Cette nuit, le plus jeune des enfants avait hurlé. C’était un enfant de moins de quatre ans, fort calme comme tous ceux de cette famille et peu sujet aux cauchemars. Lorsque sa mère vint sur les lieux : il lui déclara qu’il avait vu le croque-mitaine, sous le lit de ses trois grands frères et sœurs. La créature avait des yeux orangés et elle avait tenté de le saisir au tibia. Bien entendu, madame Galieu ne le crut pas immédiatement mais lorsqu’elle vit que l’enfant présentait une trace de brûlure sur le mollet droit, elle s’empressa de réveiller son mari afin qu’il regardât sous le lit. Puis elle soigna l’enfant de sa vilaine plaie. Bien entendu, rien ne fut visible sous le lit, et les deux parents en conclurent que l’enfant s’était blessé dans le courant de la journée, et qu’il avait fait un cauchemar, la mauvaise blessure s’étant infectée.

                     La nuit suivante, l’enfant dormit avec ses parents et rien ne se passa. Aucun croque-mitaine ne vint, et chacun put sommeiller comme à l’accoutumée. La troisième nuit, l’enfant retourna dans sa chambre et alors que les parents dormaient profondément, des hurlements eurent de nouveau lieu. Le père Galieu, qui était un homme de faible constitution, se leva et courut en direction de la chambre des enfants, qui n’était pas loin. Mais lorsqu’il tenta d’ouvrir la porte, la chevillette resta bloquée et il ne put rien faire tant le bois était solide. Il entendit d’horribles hurlements et seulement lorsque les cris se turent, la poignée tourna toute seule et la porte s’entrouvrit dans un atroce grincement. Le plus abominable des spectacles attendait le père Galieu, rejoint par son épouse dont la grossesse devenait douloureuse. Les quatre enfants qui dormaient sur des paillasses étaient bien vivants mais en lieu et place du lit un trou béant était apparu comme si quelque créature infernale avait aspiré les trois plus grands par le dessous !

                    A la suite de cet événement, la famille demeura prostrée toute la journée. Lorsqu’on interrogea les enfants, seul le plus jeune parla et raconta que, pareillement à la nuit précédente, il avait vu les terribles yeux de la créature sous le lit : elle s’était adressée à lui d’une voix douce et lui avait demandé si « il ne voulait pas venir jouer avec lui sous le lit ». L’enfant, trop effrayé pour hurler, avait fait non de la tête et s’était recouché.

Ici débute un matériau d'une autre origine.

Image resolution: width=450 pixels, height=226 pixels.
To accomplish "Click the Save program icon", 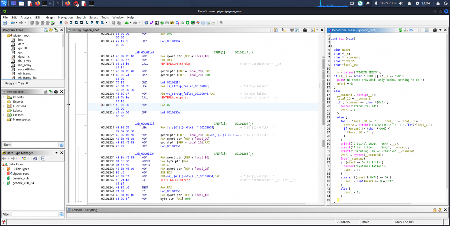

Mais il ne pouvait quitter des yeux la créature abominable qui le fixait toujours. Puis, la créature recommença à parler : elle lui demanda si les enfants qui étaient sur le lit accepteraient de jouer avec lui. Devant le silence de l’enfant, les yeux de la créature se détournèrent et dans un sifflement, il entendit dire que « si personne ne veut jouer avec moi, alors je vais choisir ». 

                    Puis tout se déclencha : l’enfant vit une lumière sous le lit qui brûlait et déchirait le sommier et le matelas. Et un trou s’ouvrit. Alors les trois enfants tombèrent au milieu du lit, comme aspirés par des sables mouvants ; ils hurlèrent tant qu’ils purent mais rien n’y fit, ils s’enfonçaient toujours. Ils entendirent les vains coups de leur père sur la porte et les plus jeunes assistèrent impuissants à la disparition de leurs aînés dans une souffrance indescriptible. Puis tout devint silencieux et l’homme put enfin ouvrir la porte. La mère Galieu qui n’avait guère confiance dans la force de son pauvre mari, lui demanda s’il ne pouvait pas demander à un de leurs amis, un costaud qui déchargeait à quai les navires, de venir l’assister.

                   Bien que la demande lui parût curieuse, le costaud, qui répondait au sobriquet de Marliesse, accepta de dormir la nuit suivante dans la chambre des enfants avec monsieur Galieu. Après maintes hésitations, ils convinrent de garder les enfants auprès d’eux. Les deux hommes s’étaient armés de couteaux et Marliesse avait emmené une énorme barre de fer : ils étaient décidés à appréhender et broyer le criminel.

                 La quatrième nuit fut calme, jusqu’à cette cinquième nuit de terreur qui restera à jamais gravée dans mes souvenirs.